The Czech Republic, Slovenia, Lithuania, Poland and Slovakia are the five emerging Europe countries with the highest share of employees who are at high risk of automation, according to Skills Outlook 2019, published by the Organisation for Economic Cooperation and Development (OECD). Additionally, countries like Hungary, also lack a daily exposure to digitalisation.
“In our rapidly digitalising world, skills make the difference between staying ahead of the wave and falling behind,” said OECD Secretary-General Angel Gurría, launching the report in Paris. “To help people, governments will need to find the right balance between policies fostering flexibility, labour mobility and job stability.”
Fifteen per cent of adults lack basic digital skills, and 13 per cent lack basic digital, numeracy and problem-solving skills. Those without these basic skills are most at risk of being left behind by the digital transformation.

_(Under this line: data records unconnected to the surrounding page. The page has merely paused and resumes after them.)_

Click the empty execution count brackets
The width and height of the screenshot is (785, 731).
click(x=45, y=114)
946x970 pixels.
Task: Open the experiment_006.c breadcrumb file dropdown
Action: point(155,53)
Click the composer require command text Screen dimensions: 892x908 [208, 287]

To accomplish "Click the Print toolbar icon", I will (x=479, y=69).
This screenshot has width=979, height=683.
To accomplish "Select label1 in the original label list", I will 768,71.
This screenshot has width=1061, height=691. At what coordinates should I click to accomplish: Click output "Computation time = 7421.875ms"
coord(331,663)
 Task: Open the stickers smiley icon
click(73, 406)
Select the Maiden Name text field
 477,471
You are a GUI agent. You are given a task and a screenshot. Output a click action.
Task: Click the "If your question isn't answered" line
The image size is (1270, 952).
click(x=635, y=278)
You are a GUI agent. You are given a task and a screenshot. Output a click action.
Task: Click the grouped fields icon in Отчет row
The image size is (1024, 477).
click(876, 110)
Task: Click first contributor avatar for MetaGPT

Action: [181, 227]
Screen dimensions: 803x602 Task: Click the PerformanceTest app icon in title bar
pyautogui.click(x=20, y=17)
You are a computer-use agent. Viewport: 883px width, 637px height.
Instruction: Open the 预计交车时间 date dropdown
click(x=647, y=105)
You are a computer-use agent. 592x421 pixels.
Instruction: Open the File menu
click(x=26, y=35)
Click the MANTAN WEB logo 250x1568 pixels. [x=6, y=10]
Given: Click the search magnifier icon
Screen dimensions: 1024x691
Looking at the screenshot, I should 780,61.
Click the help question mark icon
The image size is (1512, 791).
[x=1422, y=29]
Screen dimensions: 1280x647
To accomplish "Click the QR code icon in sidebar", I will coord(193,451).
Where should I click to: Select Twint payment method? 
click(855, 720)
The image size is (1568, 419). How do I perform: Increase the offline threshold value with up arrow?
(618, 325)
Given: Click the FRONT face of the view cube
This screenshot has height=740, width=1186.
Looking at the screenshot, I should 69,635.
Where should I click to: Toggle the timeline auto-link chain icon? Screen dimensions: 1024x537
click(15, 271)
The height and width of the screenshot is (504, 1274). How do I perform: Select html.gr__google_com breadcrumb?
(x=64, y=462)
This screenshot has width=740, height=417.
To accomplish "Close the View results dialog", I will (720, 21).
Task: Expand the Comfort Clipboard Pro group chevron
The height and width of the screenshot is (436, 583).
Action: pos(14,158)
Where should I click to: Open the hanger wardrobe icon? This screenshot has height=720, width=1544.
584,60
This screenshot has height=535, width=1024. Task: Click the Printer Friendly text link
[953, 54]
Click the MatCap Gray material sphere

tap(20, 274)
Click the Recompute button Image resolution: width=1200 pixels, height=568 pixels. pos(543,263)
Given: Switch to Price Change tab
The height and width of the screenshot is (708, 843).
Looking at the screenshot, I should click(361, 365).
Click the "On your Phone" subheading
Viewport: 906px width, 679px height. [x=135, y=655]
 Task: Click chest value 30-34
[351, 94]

In particular, Lithuania and Slovakia are not prepared to seize the benefits of digital transformation. In these countries lifelong learning systems, both formal and non-formal, need to be strengthened substantially to enable upskilling or re-skilling. The report suggests that these countries should foster lifelong learning by addressing inequalities in learning opportunities throughout life, adapting the school curriculum to changing skills requirements and providing more effective training to teachers. Technology can play a large role in making education and training systems more efficient, flexible and adaptable to individual needs. Therefore, in order to achieve this goal, it is also important that teachers receive the support they need to use technology in order to improve student outcomes. Up to six per cent of employees in the Czech Republic and Slovenia will need significant training to find new jobs, especially, keyboard operators, mining and construction labourers, plant operators and subsistence farmers.
“Businesses have also a key role to play in ensuring that employees up-skill and re-skill, adapting to the changing demands of the labour market. By improving our skills systems, we can ensure that today’s technological revolution will improve lives for all,” added Mr Gurría.
Overcoming the barriers to learning in adulthood is critical to deal with fast-changing skills demand. Countries can do this by creating flexible and shorter types of learning opportunities, improving the labour market relevance of adult learning and better recognising prior learning.